**Task objective**
Every line in the records below that holds "coordinates" must be identified and copied.

**Data to process**
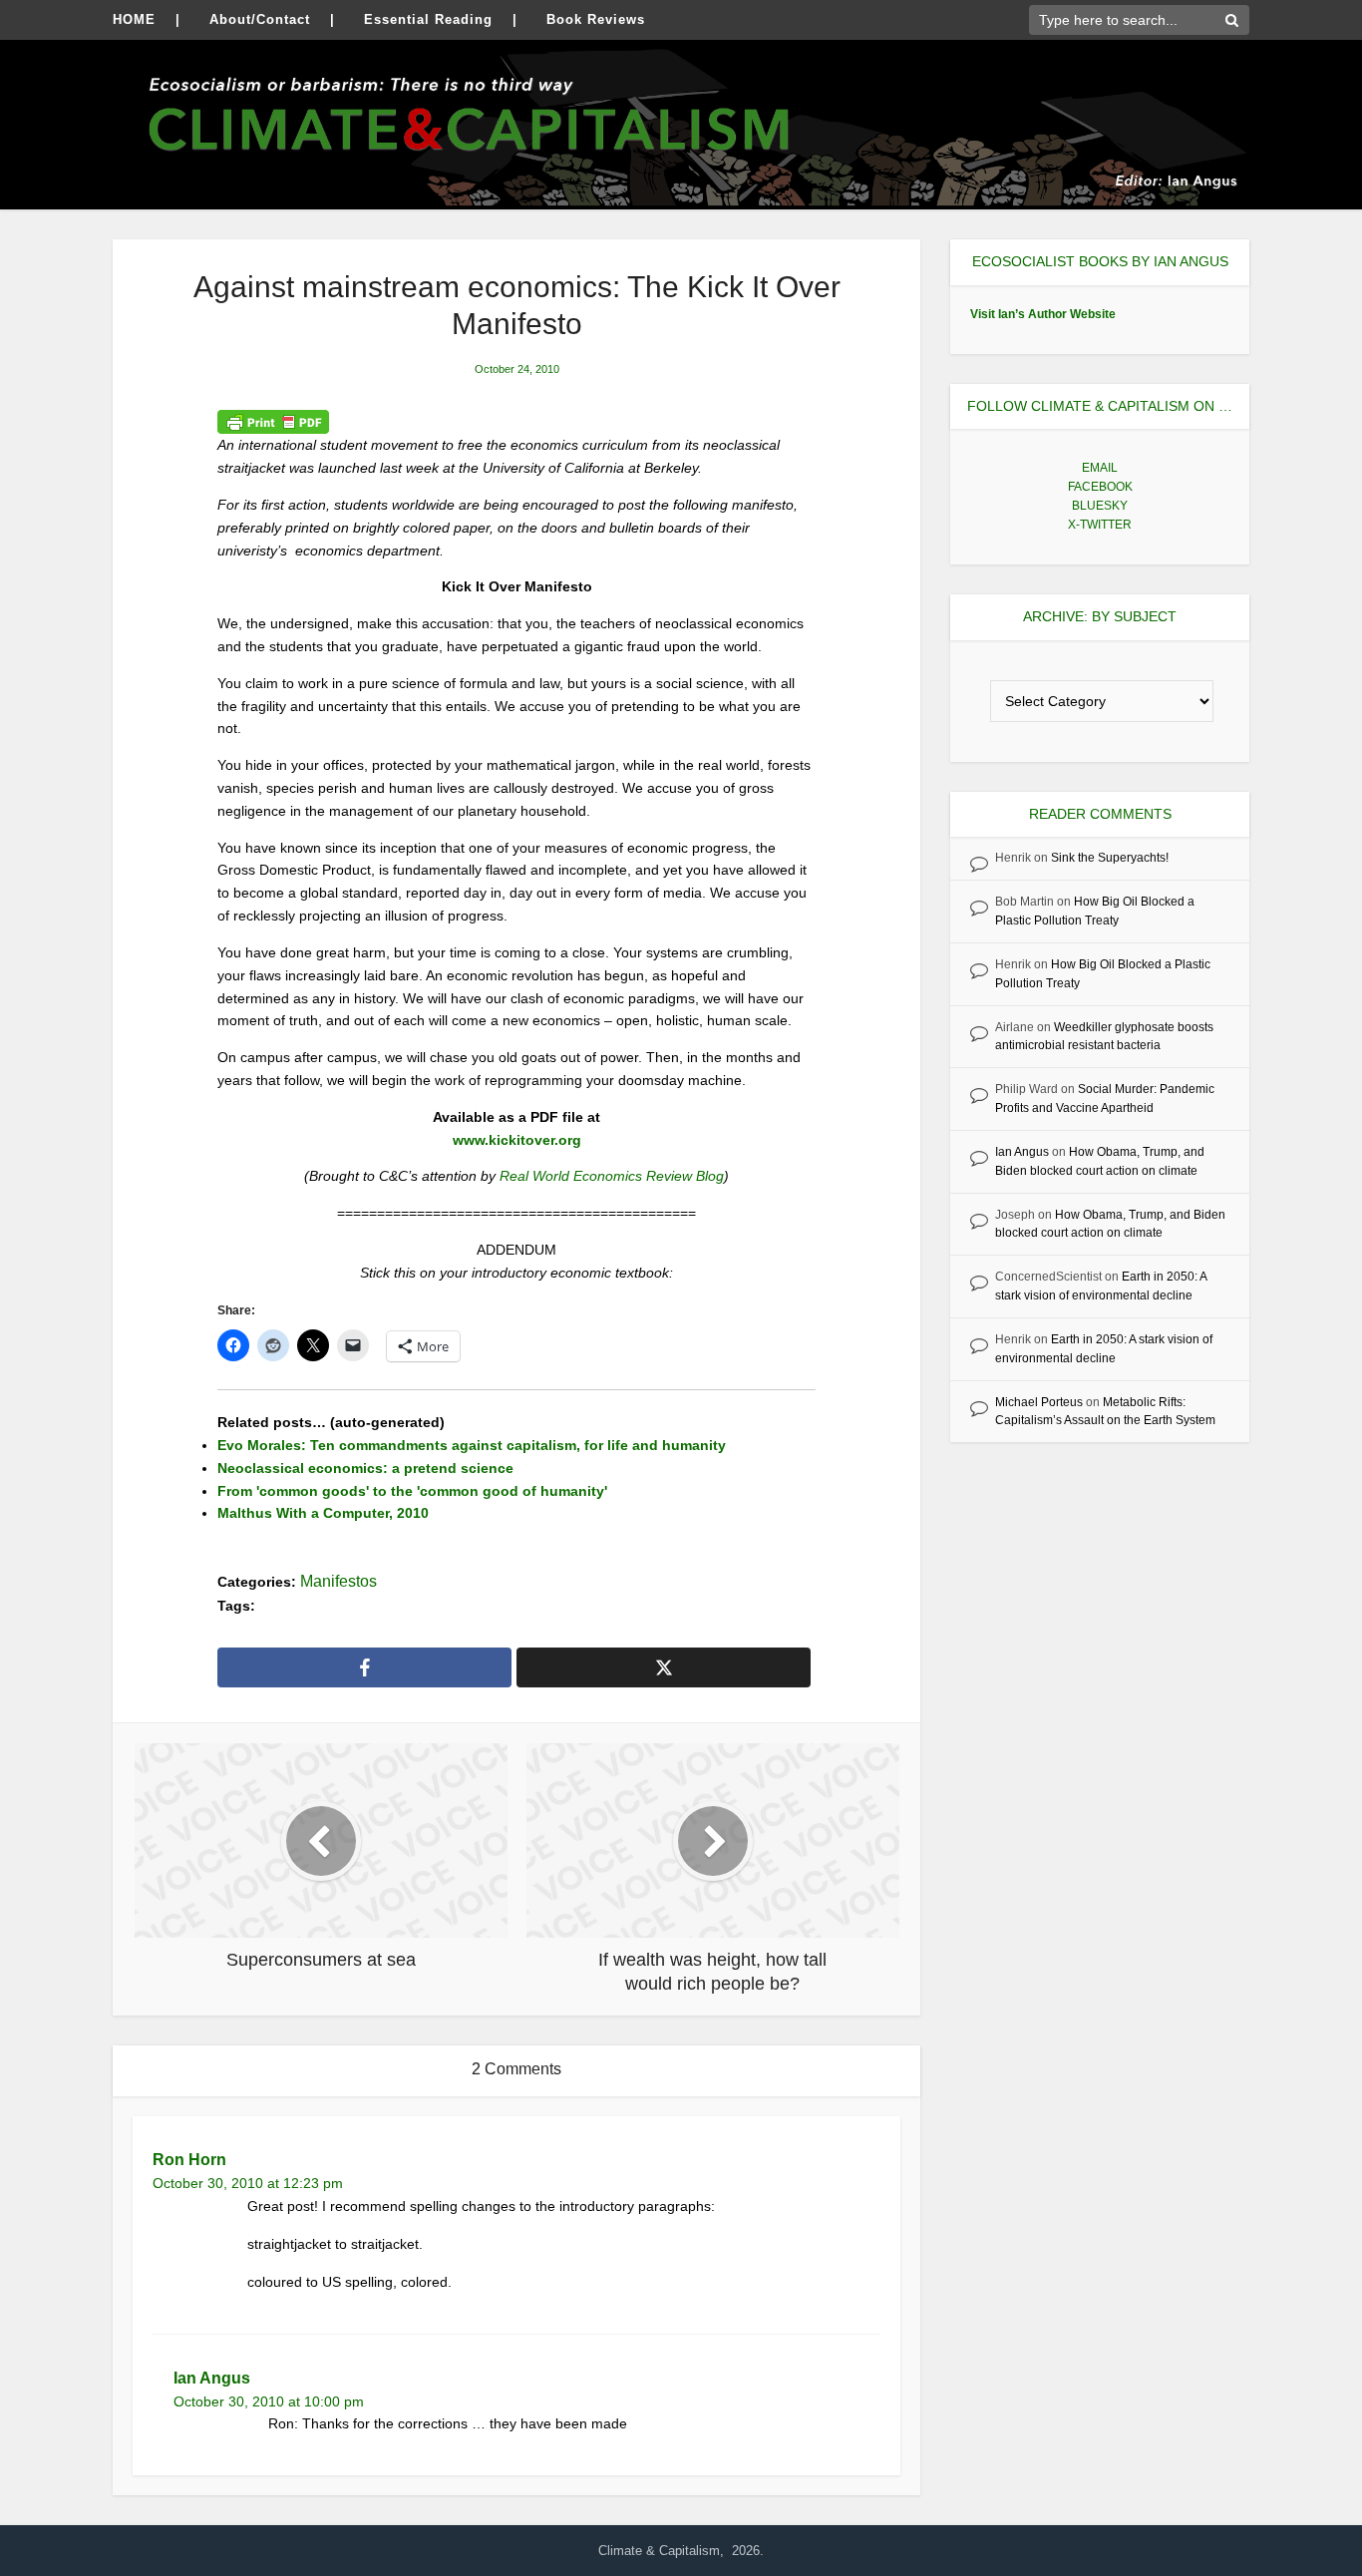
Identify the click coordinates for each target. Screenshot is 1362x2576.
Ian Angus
* * *
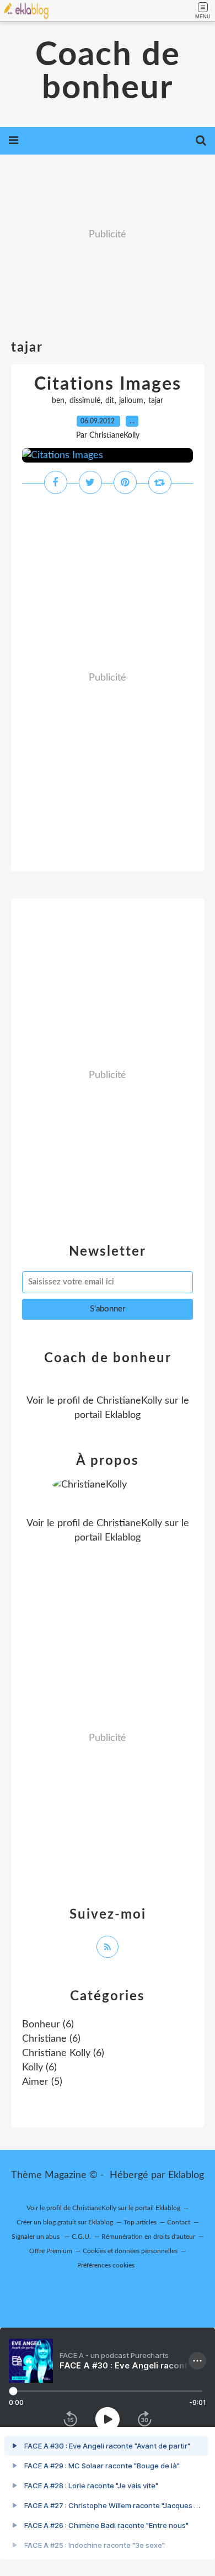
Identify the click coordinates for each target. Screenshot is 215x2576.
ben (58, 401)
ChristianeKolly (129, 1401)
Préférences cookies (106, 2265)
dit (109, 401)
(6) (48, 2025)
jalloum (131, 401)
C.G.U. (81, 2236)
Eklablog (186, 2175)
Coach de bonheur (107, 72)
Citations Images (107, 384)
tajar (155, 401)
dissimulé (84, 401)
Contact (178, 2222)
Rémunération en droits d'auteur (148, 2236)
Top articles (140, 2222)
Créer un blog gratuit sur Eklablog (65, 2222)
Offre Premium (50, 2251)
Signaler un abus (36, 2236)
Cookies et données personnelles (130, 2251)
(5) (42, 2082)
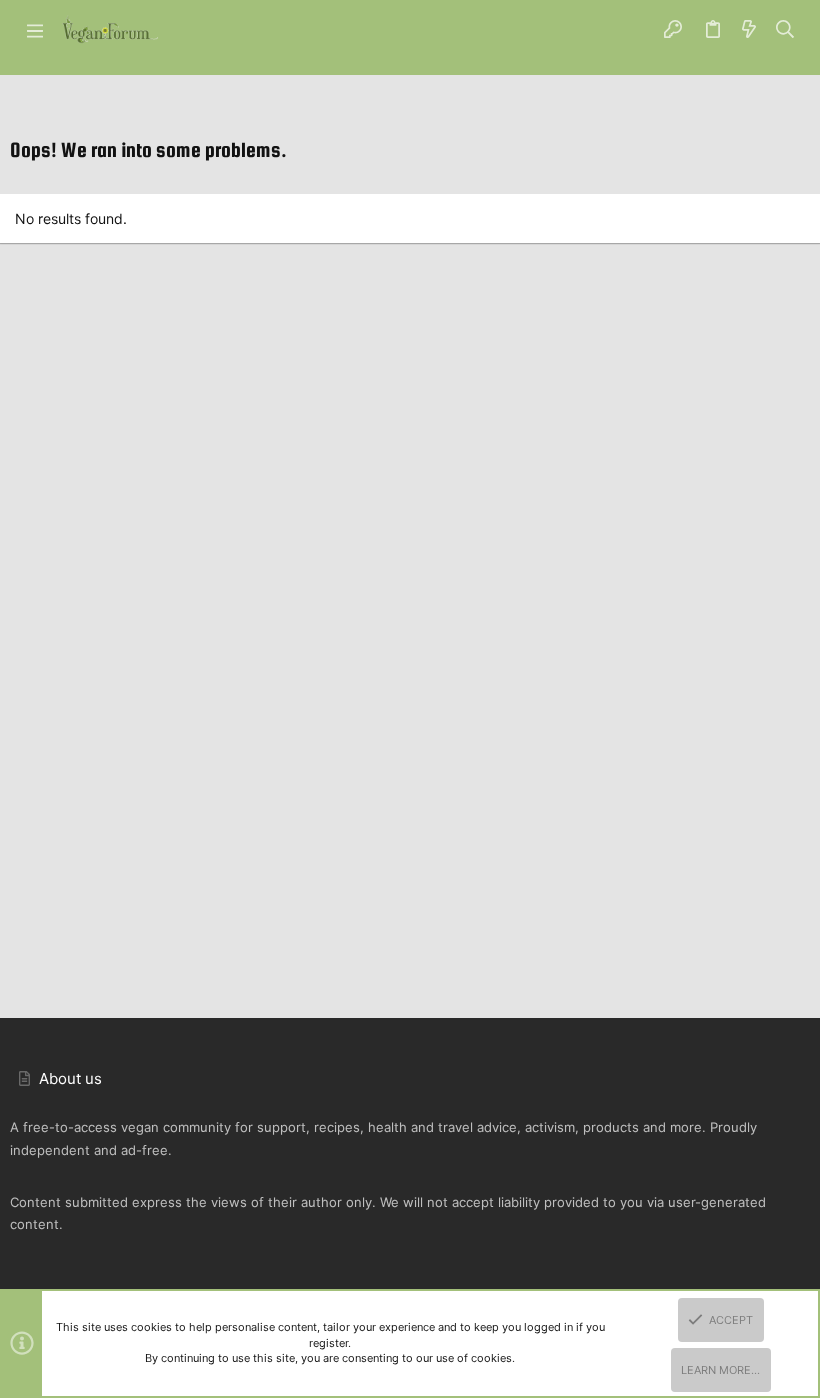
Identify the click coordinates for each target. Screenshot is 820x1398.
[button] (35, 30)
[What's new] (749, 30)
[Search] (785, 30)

**Answer for the task**
Identify the click coordinates for each target. Screenshot is 1362x2576.
Identify the click coordinates for each target. Screenshot is 215x2576.
Identify the click coordinates for each target. Screenshot is 820x1398.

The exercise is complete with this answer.